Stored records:
+-------+

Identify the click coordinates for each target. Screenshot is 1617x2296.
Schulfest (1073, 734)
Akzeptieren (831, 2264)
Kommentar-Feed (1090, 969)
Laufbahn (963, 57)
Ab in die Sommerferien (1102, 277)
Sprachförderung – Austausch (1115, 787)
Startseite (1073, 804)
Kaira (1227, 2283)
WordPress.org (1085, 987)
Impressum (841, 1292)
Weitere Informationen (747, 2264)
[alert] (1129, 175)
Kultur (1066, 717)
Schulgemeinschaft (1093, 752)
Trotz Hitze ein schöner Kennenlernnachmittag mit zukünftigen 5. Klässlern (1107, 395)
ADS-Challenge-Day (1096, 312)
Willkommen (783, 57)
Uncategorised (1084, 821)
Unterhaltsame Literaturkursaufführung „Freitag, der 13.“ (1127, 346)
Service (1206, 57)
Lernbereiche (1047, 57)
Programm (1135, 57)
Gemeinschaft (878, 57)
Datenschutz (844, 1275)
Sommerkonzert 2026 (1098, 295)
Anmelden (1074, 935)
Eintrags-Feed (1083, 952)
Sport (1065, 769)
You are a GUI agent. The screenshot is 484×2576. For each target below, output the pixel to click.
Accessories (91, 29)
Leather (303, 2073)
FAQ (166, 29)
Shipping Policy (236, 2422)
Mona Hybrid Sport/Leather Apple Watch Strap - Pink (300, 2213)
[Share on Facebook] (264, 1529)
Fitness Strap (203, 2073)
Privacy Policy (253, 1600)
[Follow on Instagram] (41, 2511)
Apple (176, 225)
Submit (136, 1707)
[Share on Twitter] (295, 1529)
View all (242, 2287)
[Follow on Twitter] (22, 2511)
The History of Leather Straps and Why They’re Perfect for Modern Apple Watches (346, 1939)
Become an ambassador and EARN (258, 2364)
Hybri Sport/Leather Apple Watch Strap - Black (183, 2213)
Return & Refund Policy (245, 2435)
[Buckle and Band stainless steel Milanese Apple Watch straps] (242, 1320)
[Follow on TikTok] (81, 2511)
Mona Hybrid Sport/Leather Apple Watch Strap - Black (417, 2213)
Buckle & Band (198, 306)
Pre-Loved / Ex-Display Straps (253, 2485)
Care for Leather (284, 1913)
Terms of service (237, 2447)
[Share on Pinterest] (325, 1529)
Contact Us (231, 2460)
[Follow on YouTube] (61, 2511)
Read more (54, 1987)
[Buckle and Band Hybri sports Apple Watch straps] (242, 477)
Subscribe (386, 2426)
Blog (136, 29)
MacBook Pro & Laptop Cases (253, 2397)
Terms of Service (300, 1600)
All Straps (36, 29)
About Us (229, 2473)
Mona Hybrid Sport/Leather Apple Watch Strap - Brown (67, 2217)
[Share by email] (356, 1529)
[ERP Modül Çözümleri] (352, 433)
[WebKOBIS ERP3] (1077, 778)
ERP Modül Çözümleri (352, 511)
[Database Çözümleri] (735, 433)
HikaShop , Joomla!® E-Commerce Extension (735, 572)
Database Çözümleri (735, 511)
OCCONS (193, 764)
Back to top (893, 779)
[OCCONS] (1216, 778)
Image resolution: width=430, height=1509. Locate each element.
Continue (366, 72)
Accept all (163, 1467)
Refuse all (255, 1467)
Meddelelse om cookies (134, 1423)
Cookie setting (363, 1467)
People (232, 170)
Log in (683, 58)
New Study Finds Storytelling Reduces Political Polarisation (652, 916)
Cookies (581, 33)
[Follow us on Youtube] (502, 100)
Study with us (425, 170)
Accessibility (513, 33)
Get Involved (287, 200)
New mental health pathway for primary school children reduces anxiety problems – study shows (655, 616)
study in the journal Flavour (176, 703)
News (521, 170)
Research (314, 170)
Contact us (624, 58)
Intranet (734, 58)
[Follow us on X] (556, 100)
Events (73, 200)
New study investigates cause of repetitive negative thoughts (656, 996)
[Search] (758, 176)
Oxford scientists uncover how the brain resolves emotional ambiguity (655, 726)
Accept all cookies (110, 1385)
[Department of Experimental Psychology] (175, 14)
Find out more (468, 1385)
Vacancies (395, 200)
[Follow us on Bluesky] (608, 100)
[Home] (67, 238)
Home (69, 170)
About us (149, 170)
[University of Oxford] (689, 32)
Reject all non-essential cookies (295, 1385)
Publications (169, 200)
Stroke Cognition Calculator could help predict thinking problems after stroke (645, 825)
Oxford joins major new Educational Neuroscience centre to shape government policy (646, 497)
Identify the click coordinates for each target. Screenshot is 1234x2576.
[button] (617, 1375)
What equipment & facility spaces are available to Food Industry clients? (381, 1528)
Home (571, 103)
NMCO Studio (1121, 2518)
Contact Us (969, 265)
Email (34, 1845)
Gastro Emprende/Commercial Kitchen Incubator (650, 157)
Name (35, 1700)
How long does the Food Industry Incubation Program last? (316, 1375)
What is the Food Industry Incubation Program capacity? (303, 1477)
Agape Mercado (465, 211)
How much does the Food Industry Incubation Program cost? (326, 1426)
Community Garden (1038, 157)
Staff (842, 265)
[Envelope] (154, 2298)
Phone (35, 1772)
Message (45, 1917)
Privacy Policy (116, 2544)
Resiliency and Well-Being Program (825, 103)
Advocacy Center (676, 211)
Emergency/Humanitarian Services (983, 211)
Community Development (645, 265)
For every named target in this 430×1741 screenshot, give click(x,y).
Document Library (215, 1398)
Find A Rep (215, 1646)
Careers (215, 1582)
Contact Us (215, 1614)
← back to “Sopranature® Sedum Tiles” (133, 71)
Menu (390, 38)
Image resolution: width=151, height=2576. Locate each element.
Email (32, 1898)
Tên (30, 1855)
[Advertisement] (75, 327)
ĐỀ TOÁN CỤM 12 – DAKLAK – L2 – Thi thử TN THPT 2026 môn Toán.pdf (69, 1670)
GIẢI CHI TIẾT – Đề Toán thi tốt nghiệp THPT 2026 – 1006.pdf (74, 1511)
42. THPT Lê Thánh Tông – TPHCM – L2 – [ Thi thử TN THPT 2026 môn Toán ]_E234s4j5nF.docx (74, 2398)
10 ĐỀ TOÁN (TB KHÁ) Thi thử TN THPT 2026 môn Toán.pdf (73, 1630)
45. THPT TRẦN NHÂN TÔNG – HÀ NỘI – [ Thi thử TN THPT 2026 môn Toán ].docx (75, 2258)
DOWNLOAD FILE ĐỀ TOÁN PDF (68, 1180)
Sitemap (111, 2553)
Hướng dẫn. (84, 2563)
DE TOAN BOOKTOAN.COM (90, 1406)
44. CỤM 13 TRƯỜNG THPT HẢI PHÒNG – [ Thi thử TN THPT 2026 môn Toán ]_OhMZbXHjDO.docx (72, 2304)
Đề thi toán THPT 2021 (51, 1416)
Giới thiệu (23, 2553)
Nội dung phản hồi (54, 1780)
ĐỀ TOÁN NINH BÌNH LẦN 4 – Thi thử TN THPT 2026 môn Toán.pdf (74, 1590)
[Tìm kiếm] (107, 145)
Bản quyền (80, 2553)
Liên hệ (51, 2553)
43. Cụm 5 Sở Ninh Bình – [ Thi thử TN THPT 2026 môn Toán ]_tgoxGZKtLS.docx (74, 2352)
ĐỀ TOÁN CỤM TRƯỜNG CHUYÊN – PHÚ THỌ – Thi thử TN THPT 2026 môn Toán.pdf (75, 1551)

+-------+

What needs to be done:
Search each line of the data above for "Çözümleri", and copy the lines where it occurs.

Exercise response:
[ERP Modül Çözümleri] (352, 433)
ERP Modül Çözümleri (352, 511)
[Database Çözümleri] (735, 433)
Database Çözümleri (735, 511)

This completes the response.